* [Tâches à réaliser]
(a) Dans le texte sur les fractales, substituez « variables » à « paramètres » et reproduisez le passage compris entre « Tout devient, du » et « tous les plans. », bornes incluses.
(b) D'après le texte sur les fractales, pour quelle entreprise travaillait Benoit Mandelbrot ?

* [Texte à lire]
Des bulbes pour l’imagination
par L’enfoiré
mardi 10 août 2010
Il y a 30 ans, Benoit Mandelbrot nous faisait rêver avec ses fractales. Limitées, alors, à la 2D, avec des couleurs alternées, il créait pour longtemps des posters dans beaucoup d’habitations qui se voulaient donner une idée de modernité . Passer à la troisième dimension, cela devient magique.
La représentation des fonctions fractales sont devenues une véritable passion pour beaucoup de possesseurs de PC, un véritable art de l’image s’en est suivi. Il s’est retrouvé sur les murs de beaucoup d’entreprises et de particuliers comme un symbole de beauté et de modernité.
Qui oserait dire que les mathématiques et les nombres ne peuvent pas faire rêver ?
Le monde du complexe et du chaos qui l’accompagne, a toujours intrigué les scientifiques pour le recaser dans plus d’ordre sous l’uniformité de quelques formules que l’on espère les plus courtes possibles.
Dès 1812, Simon de Laplace affirmait arbitrairement que si on connaissait la position de toutes les particules de l’univers avec les forces qui les animent, à un instant précisé, prédire le futur se ferait sans ambiguïté. Les systèmes dynamiques et aléatoires allaient prouver tout le contraire. Aujourd’hui, c’est tout le contraire.
Récemment, le théorème de Xavier Buff et Arnaud Chéritat prouve que le chaos est partout, qu’il est une règle générale de tous les systèmes dynamiques les plus simples qu’ils soient même dans une aire de calcul strictement positive et relativement simple.
Tout devient, du coup, imprévisible dans la compréhension du monde de la physique. Tout évolue de façon différente en fonctions de paramètres, choisis et de leurs valeurs initiales.
Prévoir le temps, Henri Poincaré se rendait déjà compte que cela n’allait pas être simple vu le nombre de paramètres en météorologie. Qu’un système simplet devienne une science avec des résultats complexes, là on passe à un problème d’échelle. Il était reconnu qu’une itération d’un nombre supérieur à un, au carré, l’envoie vers l’infini, inférieur à un et le résultat tend vers zéro. Rien de chaotique, rien de fractale, dans ces deux processus. Bien sûr.
Avec les nombres non réels, que l’on nomme comme complexes, au départ, on sort du linéaire pour couvrir tous les plans.
Depuis le début du 20ème siècle, les systèmes complexes ont intéressé pour tenter d’expliquer ce qui gouverne le chaos.
Prévoir le devenir par le calcul est le rêve qui attirait pour gagner aux jeux et en Bourse. Le mathématicien, Benoit Mandelbrot, employé chez IBM, s’y intéresse principalement dans ce sens.
L’ensemble de Mandelbrot permet une représentation en deux dimensions de ces fonctions de manière plane.

* [Extrait de données]

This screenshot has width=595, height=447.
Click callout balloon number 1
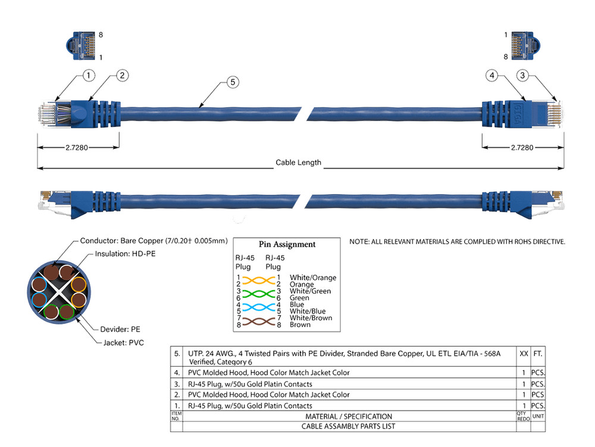(89, 75)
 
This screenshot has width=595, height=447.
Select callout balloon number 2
(122, 75)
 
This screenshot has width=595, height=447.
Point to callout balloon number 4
(491, 75)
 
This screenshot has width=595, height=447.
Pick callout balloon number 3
(522, 75)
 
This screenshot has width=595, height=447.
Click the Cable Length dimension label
(298, 163)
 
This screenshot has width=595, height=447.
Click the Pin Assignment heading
(287, 244)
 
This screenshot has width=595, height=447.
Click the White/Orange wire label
(312, 278)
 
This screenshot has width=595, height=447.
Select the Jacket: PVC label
(120, 343)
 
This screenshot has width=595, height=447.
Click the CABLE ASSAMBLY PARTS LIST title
(348, 426)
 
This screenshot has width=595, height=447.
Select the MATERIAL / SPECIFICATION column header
(348, 416)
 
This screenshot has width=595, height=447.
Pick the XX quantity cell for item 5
(524, 353)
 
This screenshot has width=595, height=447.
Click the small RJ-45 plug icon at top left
(80, 46)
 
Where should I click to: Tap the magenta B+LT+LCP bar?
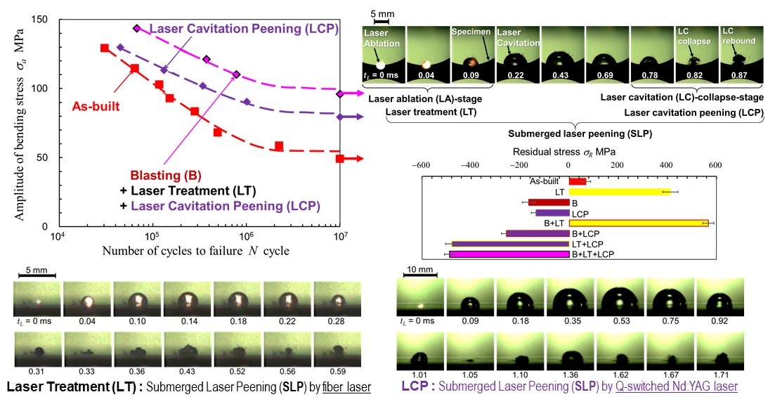509,254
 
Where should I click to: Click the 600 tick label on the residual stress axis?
715,165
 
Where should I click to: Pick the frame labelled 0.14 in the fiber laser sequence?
186,300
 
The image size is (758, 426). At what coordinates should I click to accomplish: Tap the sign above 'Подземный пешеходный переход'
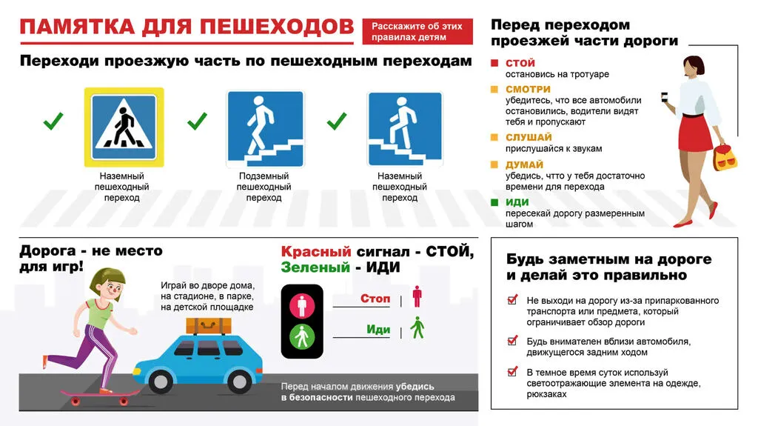264,127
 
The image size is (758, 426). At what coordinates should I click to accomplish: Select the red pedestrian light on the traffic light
301,303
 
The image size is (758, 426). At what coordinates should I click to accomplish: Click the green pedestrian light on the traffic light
301,338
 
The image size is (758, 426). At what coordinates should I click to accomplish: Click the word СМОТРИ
528,90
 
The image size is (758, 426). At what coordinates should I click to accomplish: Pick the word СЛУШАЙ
529,137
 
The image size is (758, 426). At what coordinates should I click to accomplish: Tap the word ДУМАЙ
524,164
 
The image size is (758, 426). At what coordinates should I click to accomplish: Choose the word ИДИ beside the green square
517,202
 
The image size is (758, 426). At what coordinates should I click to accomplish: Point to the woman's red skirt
695,132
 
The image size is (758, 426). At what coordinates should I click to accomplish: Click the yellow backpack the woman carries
723,158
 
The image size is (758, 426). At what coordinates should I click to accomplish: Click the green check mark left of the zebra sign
53,121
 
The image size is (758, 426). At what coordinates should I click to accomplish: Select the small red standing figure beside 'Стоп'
417,296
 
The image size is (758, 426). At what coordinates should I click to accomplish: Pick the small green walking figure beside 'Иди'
417,327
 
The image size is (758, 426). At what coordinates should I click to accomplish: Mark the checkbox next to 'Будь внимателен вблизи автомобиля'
512,342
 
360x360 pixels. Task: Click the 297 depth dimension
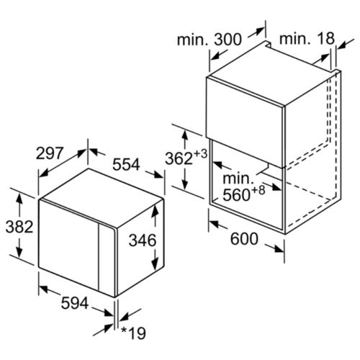click(50, 153)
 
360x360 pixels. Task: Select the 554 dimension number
click(126, 165)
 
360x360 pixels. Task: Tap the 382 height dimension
click(19, 227)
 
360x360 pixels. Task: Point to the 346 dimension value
click(143, 240)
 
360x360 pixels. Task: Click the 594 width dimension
click(75, 303)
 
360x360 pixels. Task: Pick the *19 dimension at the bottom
click(133, 333)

* [Ensemble des réponses]
(a)
Tout devient, du coup, imprévisible dans la compréhension du monde de la physique. Tout évolue de façon différente en fonctions de variables, choisis et de leurs valeurs initiales.
Prévoir le temps, Henri Poincaré se rendait déjà compte que cela n’allait pas être simple vu le nombre de variables en météorologie. Qu’un système simplet devienne une science avec des résultats complexes, là on passe à un problème d’échelle. Il était reconnu qu’une itération d’un nombre supérieur à un, au carré, l’envoie vers l’infini, inférieur à un et le résultat tend vers zéro. Rien de chaotique, rien de fractale, dans ces deux processus. Bien sûr.
Avec les nombres non réels, que l’on nomme comme complexes, au départ, on sort du linéaire pour couvrir tous les plans.

(b) IBM.